--- Quoted text ---
We’ve received several requests to reprint Judge John P. Murphy’s recent decision that invalidated a proposed referendum vote on funds for the Golden Spike.

The text of Murphy’s ruling follows. We’ve added some sub-headlines and paragraph breaks, and we believe we corrected a couple of typos, to make it more reader-friendly. Otherwise, we believe the text is the same.

For a copy of the exact document, see the Clerk of the District Court in the Lincoln County Courthouse, Third Floor, 301 N. Jeffers. -- Editor

Reluctant participant

The matter comes before the court on May 3, 2010, after having been taken under advisement. In this matter, the Court is summoned “once more into the breach”. However, unlike the stalwart English rallied by Henry V to charge into battle, the Court is, at best, a reluctant participant in this matter. It is this Court’s opinion that courts generally are poor vessels to avoid the shoals of discontent and to navigate the stormy seas roiled by the winds from the political debate that has devolved into superficial arguments and petty name-calling.

The argument

Sect. 18-2528 (1) (a) RRS (1943) specifically provides that measures necessary to carryout contractual obligations are not subject to referendum.

The Defendants deny that the option agreement entered into between the Plaintiff and the Golden Spike Tower & Visitors Center is a contractual obligation and thus the statute is not implicated.

They argue that agreement does not set an option price, does not define what is to be purchased, and is illusory in that one party to the option, the City, may change the rate or occupation tax at any time.

These three arguments do not negate the fact that this is a contractual obligation that is binding upon the City and other party to the contract.

The option price is the monies paid in over the course of the agreement, the contract sets out what is being purchased and the fact that the City may alter the occupation tax does not deprive the contract of its validity as a contract.
---
Rewrite the Golden Spike ruling from "They argue that" to "at any time.", replacing "illusory" with "unenforceable". The listing after this point is separate material, unrelated to the Golden Spike ruling.
--- Supplied information ---
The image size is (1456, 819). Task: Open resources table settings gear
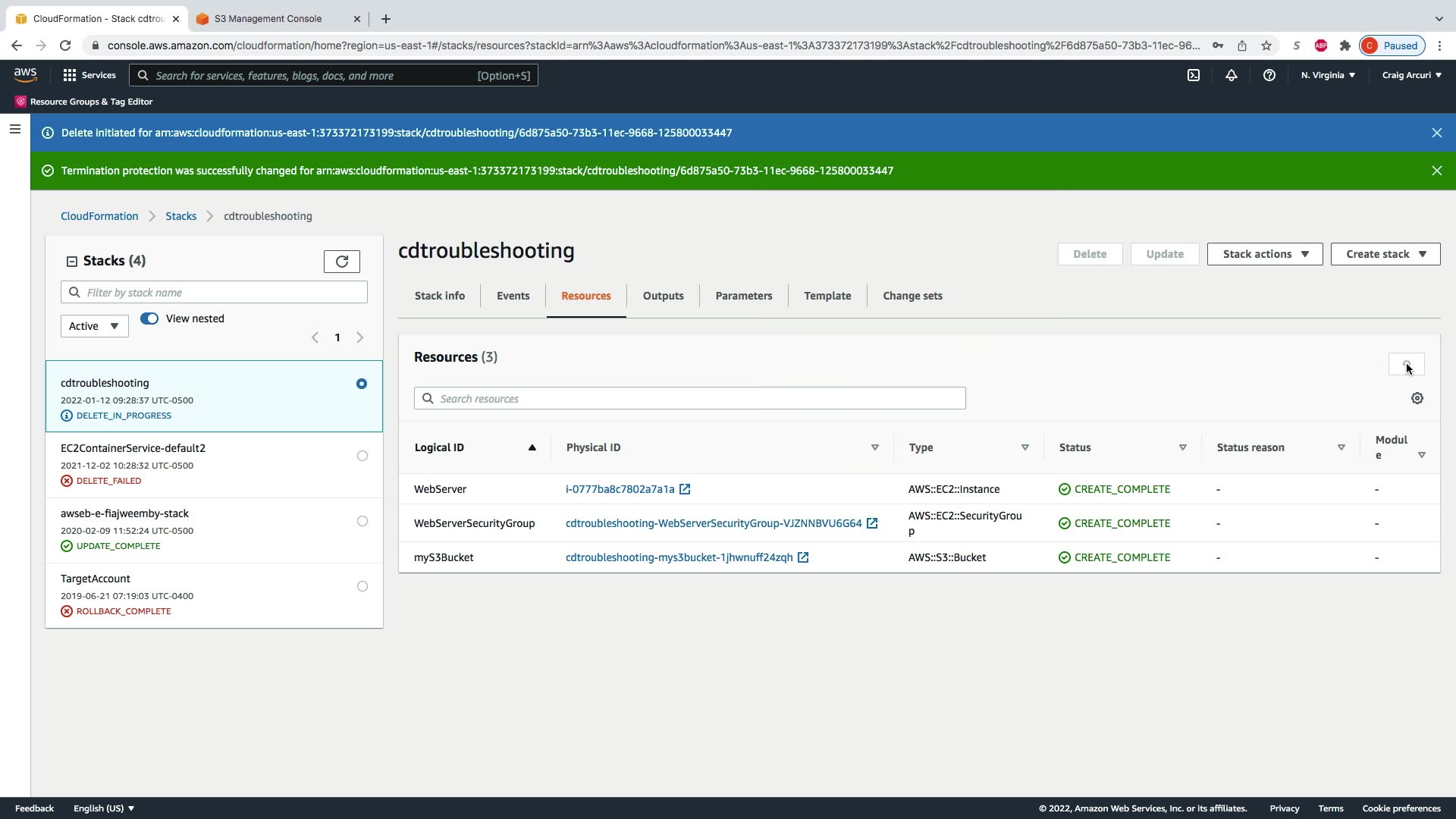click(1417, 398)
---
### Written response
They argue that agreement does not set an option price, does not define what is to be purchased, and is unenforceable in that one party to the option, the City, may change the rate or occupation tax at any time.